Par Stive Roméo Makanga
Le Barreau n’a plus d’organes de direction et ce, depuis l’annulation de l’élection du bâtonnier et des membres du Conseil de l’Ordre, tous élus à la faveur de l’assemblée générale du 06 janvier dernier. Intervenant sur la question lors de son interview parue dans le quotidien L’Union, Me Wenceslas Ella Andoume estime que le barreau serait désormais comme “un bateau sans gouvernail et sans capitaine”. De cette observation, l’homme en toge pose une problématique éloquente : Comment en est-on arrivé là ? Et explique que deux textes seraient la principale cause de cette situation.

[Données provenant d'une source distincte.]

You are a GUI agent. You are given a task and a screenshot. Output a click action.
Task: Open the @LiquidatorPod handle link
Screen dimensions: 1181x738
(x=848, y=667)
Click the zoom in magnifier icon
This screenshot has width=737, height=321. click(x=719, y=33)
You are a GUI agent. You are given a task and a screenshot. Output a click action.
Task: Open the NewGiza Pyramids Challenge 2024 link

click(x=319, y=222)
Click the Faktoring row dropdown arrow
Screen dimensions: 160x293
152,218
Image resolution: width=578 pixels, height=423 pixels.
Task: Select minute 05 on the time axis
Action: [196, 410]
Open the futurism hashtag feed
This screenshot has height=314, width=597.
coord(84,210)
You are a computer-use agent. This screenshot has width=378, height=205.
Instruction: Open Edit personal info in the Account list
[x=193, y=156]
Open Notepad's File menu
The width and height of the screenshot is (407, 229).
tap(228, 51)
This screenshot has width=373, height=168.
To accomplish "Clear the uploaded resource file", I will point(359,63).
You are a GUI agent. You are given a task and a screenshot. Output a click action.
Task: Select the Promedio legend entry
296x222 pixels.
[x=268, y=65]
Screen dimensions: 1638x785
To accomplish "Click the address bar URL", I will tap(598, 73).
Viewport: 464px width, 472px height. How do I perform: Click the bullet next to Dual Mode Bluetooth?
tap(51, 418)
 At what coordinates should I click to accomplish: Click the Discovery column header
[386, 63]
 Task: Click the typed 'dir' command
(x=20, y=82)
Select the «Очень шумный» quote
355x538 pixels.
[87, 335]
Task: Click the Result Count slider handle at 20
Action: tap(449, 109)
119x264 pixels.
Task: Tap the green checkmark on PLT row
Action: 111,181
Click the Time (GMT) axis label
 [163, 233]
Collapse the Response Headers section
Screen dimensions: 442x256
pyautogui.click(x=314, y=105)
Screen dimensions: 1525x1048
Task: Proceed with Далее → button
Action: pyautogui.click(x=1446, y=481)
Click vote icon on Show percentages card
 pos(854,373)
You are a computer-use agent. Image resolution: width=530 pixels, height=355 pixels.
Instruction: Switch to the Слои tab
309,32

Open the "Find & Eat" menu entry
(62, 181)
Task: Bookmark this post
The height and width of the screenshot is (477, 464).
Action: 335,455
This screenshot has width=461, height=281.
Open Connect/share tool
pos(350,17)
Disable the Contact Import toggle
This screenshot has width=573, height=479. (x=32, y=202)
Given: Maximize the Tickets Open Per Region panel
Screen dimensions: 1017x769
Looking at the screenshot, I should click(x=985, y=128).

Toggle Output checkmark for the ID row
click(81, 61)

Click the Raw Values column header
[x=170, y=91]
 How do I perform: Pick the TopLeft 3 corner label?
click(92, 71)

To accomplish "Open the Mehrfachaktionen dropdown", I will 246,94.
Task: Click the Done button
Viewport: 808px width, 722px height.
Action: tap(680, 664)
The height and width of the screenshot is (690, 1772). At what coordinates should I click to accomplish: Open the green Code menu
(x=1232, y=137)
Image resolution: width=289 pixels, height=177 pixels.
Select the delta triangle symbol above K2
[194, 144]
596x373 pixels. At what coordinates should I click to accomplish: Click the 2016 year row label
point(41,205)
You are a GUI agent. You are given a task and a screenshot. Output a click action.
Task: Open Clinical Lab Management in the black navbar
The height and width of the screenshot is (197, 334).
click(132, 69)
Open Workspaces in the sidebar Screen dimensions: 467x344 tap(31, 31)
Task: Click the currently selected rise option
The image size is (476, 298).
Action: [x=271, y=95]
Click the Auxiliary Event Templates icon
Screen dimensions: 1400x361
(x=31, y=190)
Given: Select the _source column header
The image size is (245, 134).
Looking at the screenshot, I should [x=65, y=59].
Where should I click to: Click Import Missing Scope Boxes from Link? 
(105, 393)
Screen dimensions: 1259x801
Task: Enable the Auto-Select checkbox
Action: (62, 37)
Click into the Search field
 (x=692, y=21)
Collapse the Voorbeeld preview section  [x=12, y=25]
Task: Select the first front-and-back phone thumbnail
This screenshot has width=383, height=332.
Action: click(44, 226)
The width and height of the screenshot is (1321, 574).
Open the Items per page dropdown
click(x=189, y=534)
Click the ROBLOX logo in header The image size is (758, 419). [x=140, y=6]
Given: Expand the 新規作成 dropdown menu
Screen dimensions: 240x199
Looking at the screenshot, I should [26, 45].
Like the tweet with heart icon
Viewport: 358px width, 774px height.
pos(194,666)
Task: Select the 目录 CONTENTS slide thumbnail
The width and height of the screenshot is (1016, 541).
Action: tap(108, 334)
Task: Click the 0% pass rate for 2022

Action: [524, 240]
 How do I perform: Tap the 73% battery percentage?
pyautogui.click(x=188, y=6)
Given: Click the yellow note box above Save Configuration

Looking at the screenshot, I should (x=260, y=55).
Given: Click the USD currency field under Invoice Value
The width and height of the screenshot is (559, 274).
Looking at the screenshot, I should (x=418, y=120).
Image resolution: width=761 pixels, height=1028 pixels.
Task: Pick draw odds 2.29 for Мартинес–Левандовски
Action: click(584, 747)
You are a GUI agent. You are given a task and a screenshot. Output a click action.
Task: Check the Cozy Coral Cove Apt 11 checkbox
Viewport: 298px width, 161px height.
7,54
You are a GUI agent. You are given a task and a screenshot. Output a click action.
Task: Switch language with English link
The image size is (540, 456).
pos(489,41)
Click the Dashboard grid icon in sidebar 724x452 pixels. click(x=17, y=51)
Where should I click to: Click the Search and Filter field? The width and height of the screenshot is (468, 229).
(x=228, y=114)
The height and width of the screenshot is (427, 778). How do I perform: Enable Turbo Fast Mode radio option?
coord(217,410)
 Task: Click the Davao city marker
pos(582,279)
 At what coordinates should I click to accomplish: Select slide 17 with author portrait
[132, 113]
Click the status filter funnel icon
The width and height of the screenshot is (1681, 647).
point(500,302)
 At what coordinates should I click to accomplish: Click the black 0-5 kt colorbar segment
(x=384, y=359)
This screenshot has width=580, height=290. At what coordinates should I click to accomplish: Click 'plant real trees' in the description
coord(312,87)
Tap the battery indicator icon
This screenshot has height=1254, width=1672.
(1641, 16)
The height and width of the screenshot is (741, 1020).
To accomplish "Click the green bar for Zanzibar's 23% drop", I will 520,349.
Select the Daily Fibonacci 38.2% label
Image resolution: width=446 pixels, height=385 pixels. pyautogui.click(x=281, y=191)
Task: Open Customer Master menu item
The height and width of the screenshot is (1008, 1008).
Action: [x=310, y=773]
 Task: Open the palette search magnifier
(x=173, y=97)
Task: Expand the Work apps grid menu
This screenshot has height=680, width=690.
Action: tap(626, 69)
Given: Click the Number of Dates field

“Deux textes sont à l’origine de
la crise actuelle : il s’agit des
articles 22 de la loi organique et
de l’article 64 du Règlement de
procédure précités. Les avocats
d’un même Ordre exercent dans
des conditions équitables sans
que certains tirent avantage
d’un statut. Or, ces deux
articles réservent une part du
contentieux aux avocats ayant
une ancienneté de dix ans et de
quinze ans et discriminent tous
les autres avocats.
Là où le bât blesse, c’est qu’il
s’agit d’une discrimination par
l’effet de la loi, créant ainsi de
super-avocats et des avocats de
seconde zone”, déclare Me Wenceslas Ella Andoume.
“Cette situation
cristallise la tension et travestit
le libre choix par le justiciable
de son Conseil. Les deux articles
rendent aussi contraignant l’accès
à la justice, car le justiciable est
obligé de choisir un Conseil qu’il
n’aurait pas souhaité ; le ministère
d’avocat étant obligatoire devant
la Cour de cassation”, renseigne l’homme en toge.
“Comment
comprendre que des avocats
ayant déjà postulé et plaidé
devant cette Cour ne puissent
plus le faire par l’effet d’une
disposition de loi dont l’utilité
reste à démontrer ?”, s’interroge-t-il.
Des peaux de bananes dressées sur le chemin des jeunes
“L’exigence de quinze années
d’ancienneté au grand tableau
posée par le règlement de
procédure est tout aussi
incompréhensible. La Cour
constitutionnelle est le garant
juridique de la Constitution
(Cf. Les grandes décisions de
la Cour constitutionnelle, note
sous Décision n°001/CC du 20
janvier 1999, p.142). Elle veille
au respect des droits et libertés
fondamentaux. Elle peut être
saisie par tout citoyen.
Le ministère d’avocat n’y étant pas
obligatoire, chaque citoyen peut
s’y présenter ou donner mandat
à tel autre.
Comment comprendre
l’interdiction faite à certains
citoyens (dont la profession est
de représenter) de se présenter
devant cette Cour parce qu’ils
ne totaliseraient pas quinze
années d’ancienneté au grand
tableau ? A la lumière de la
Déclaration universelle des droits
de l’Homme et du citoyen, de
la Charte africaine des droits
de l’Homme et des peuples, de
notre Constitution, ne s’agirait-il
pas là d’une discrimination de
certains citoyens fondée sur l’âge
(professionnel) ?
Pourtant , le règlement
de procédure de la Cour
constitutionnelle du 10
novembre 2006 ne contenait
pas d’article limitant l’exercice
de certains Conseils. De même,
la précédente Loi organique
régissant les juridictions de
l’ordre judiciaire ne contenait
pas d’article restreignant l’office
d’avocat devant la Cour de
cassation”, s’interroge à bien des égards Me Wenceslas Ella Andoume .
“Que s’est-il passé entre
2018 et 2019 ?
A l’analyse , le maintien
de ces deux articles dans
l’ordonnancement juridique
national est à rebours du
mouvement de lutte contre les
discriminations. En ce sens, le
Gabon vient d’adopter plusieurs
textes visant à éliminer les
discriminations. Aussi, consacrer
une discrimination entre avocats
dans l’exercice de leur profession
relève-t-il d’un autre temps”, indique-t-il.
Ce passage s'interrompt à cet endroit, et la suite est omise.